Por João Lucas Pedrosa
Roberto e Yayoko Yoshisaki, pais do diretor Marcos Yoshi, voltam depois de 13 anos morando no Japão, onde trabalharam como operários de uma fábrica para poder sustentar a educação dos filhos. É se alimentando da súbita aproximação após essa abismal ausência que parte “Bem Vindos de Volta”. Os pais que apareciam apenas por imagens (VHS de viagens passadas, fotos e vídeos que eles mandavam periodicamente), agora são corpo presente. O que fazer agora? Criar as próprias imagens. Mas as imagens criadas não se apresentam como uma invenção ou molde dos pais segundo um sentimento prévio, alimentado pelos anos. O que existe é o vácuo, e é o que a produção tenta preencher: a câmera como desculpa para deles se aproximar demais e, assim, re-conhecê-los. Entender sua anatomia, seus olhares, as reações, as rugas, os poros. Como o dedo mindinho do pai sempre se levanta ao segurar algo; como as articulações das pontas dos dedos da mãe ficaram permanentemente inchadas por conta do trabalho. O trabalho, esse grande sacrifício em prol de um bem maior – a subsistência -, e que aparece tanto como salvador (utilitário) e assassino (afetivo). O labor braçal em longas jornadas surge hereditariamente, desde o pai japonês de sua vó, emigrado na época da guerra, chegando até Marcos e suas irmãs, que precisaram trabalhar por uns meses como operários no Japão quando o pai passou por uma retirada de tumor na cabeça. Foi quando entenderam que seus pais renunciaram na expectativa da formação dos filhos mais que a relação com eles: abriram mão da própria vida. 12h de trabalho manual para voltar a um quarto pequeno, desconfortável. Sobreviver o necessário para que o futuro dos filhos esteja garantido, mas o deles se mantenha instável. E o futuro, prometido na imagem das suntuosas, divinas montanhas japonesas, é uma ideia muito velha que, hoje em dia, se manifesta, mais que tudo, como um fracasso do presente.

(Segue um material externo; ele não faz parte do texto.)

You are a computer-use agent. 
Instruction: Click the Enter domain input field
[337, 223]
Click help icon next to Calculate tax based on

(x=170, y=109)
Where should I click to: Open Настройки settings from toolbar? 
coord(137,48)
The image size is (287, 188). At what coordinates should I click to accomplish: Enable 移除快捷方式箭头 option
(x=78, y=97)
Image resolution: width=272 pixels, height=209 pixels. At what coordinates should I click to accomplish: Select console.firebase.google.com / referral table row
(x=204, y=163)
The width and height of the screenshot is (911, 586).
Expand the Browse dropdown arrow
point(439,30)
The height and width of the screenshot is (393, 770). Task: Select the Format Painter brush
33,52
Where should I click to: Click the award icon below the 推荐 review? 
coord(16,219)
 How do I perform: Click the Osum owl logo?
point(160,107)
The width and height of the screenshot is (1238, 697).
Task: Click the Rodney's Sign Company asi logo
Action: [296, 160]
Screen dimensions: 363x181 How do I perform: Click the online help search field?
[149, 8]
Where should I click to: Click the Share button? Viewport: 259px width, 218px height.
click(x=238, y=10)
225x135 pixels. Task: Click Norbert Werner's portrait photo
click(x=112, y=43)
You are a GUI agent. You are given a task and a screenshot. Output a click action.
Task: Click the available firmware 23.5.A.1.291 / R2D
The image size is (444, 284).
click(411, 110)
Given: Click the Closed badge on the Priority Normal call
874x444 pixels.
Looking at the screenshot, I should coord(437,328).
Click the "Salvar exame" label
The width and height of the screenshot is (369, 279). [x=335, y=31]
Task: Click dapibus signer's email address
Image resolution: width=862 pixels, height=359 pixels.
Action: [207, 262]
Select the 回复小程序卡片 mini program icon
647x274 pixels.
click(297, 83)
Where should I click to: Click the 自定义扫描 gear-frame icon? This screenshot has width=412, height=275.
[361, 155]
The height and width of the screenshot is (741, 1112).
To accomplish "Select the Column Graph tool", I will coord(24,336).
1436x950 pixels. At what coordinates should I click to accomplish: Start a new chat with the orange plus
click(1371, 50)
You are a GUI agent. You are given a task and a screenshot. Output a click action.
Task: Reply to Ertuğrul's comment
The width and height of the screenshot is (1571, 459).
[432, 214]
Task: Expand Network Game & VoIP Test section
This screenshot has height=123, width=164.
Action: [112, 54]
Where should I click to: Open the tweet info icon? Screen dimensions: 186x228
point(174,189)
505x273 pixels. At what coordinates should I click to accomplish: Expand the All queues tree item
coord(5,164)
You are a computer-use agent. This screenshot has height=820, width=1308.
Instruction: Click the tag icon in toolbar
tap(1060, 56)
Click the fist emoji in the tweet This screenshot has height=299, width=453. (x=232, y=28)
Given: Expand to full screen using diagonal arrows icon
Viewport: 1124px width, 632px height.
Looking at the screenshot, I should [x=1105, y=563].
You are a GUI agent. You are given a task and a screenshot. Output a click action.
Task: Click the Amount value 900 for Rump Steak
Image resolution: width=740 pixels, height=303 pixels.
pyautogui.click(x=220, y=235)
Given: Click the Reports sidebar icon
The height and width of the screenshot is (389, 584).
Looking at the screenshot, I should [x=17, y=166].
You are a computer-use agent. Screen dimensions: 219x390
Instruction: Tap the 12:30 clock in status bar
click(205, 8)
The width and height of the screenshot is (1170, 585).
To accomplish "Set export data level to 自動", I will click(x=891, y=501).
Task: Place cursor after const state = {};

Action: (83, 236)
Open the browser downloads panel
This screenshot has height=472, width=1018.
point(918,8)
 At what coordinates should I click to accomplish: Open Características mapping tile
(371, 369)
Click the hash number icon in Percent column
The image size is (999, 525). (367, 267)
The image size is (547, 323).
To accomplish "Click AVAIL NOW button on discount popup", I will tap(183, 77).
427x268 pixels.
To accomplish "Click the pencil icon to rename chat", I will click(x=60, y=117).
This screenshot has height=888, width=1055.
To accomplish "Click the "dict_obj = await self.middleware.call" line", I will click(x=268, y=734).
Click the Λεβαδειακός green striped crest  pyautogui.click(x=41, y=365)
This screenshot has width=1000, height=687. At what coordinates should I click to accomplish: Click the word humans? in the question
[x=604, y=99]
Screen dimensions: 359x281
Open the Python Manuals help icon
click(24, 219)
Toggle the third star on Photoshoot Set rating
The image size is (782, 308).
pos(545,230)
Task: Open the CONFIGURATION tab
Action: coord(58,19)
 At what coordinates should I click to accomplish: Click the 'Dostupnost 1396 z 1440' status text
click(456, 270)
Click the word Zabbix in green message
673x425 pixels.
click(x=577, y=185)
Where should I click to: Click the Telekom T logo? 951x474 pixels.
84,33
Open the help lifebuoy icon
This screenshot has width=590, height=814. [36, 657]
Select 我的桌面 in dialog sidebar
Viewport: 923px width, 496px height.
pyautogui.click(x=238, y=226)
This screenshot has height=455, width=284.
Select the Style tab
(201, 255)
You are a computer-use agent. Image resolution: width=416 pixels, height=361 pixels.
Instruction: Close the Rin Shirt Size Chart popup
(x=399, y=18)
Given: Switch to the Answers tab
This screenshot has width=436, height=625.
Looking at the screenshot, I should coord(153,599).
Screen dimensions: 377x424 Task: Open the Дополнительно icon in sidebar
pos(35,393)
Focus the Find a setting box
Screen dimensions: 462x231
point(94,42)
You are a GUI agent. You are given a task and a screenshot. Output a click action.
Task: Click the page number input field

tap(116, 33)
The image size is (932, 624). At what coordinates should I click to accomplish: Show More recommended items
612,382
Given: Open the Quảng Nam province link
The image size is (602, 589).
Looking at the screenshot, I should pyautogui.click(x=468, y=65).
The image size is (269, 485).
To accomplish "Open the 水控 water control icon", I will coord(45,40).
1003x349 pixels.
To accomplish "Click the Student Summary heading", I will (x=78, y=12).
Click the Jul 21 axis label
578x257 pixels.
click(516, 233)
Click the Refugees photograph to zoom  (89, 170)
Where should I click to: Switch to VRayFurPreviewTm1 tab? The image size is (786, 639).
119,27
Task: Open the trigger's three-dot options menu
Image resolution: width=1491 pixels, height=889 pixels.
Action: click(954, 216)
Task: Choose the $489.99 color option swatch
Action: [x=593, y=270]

E o fazer cinematográfico aparece como uma resistência ao trabalho. A câmera de Yoshi não entra na fábrica, pois o labor aqui é vilão, e a ela interessa o contato humano que os intervalos do fim da jornada permite. O poder olhar. O cinema possibilita que esse olhar se estenda, pois ainda que corpos presentes, a sombra da ausência dos pais (passada e futura) se mantém, como um espectro. Inventariar os pais como no “Katatsumori”, de Naomi Kawase, em que a diretora põe a câmera numa proximidade invasiva do rosto da avó (que a criou) e fica tocando-o, acariciando-o; a vó questiona e ri estranhando, mas a câmera não sai de perto. Porque, se pudesse, Kawase talvez a engoliria, para mantê-la sempre perto de si. Filmar para aproximar, filmar para não afastar. Filmar pelo pavor da partida.
Eis que numa cena Yoshi pede ao pai para inventariá-lo com as próprias mãos. “Posso tocar sua cabeça?”, e o pai de primeira entende que ele quer falar uma verdade para mexer em sua opinião. Ia permitir isso também, mas estava nervoso, e é meio nervoso que recebe as mãos do filho nos ombros. Eles se olham fixamente, e Marcos começa a tocar a cabeça do pai. As mãos do filho, enfim, conseguem burlar a prisão laboral. O pai fecha os olhos e relaxa, recebendo o toque como afago. Provavelmente o único momento em que relaxa no filme.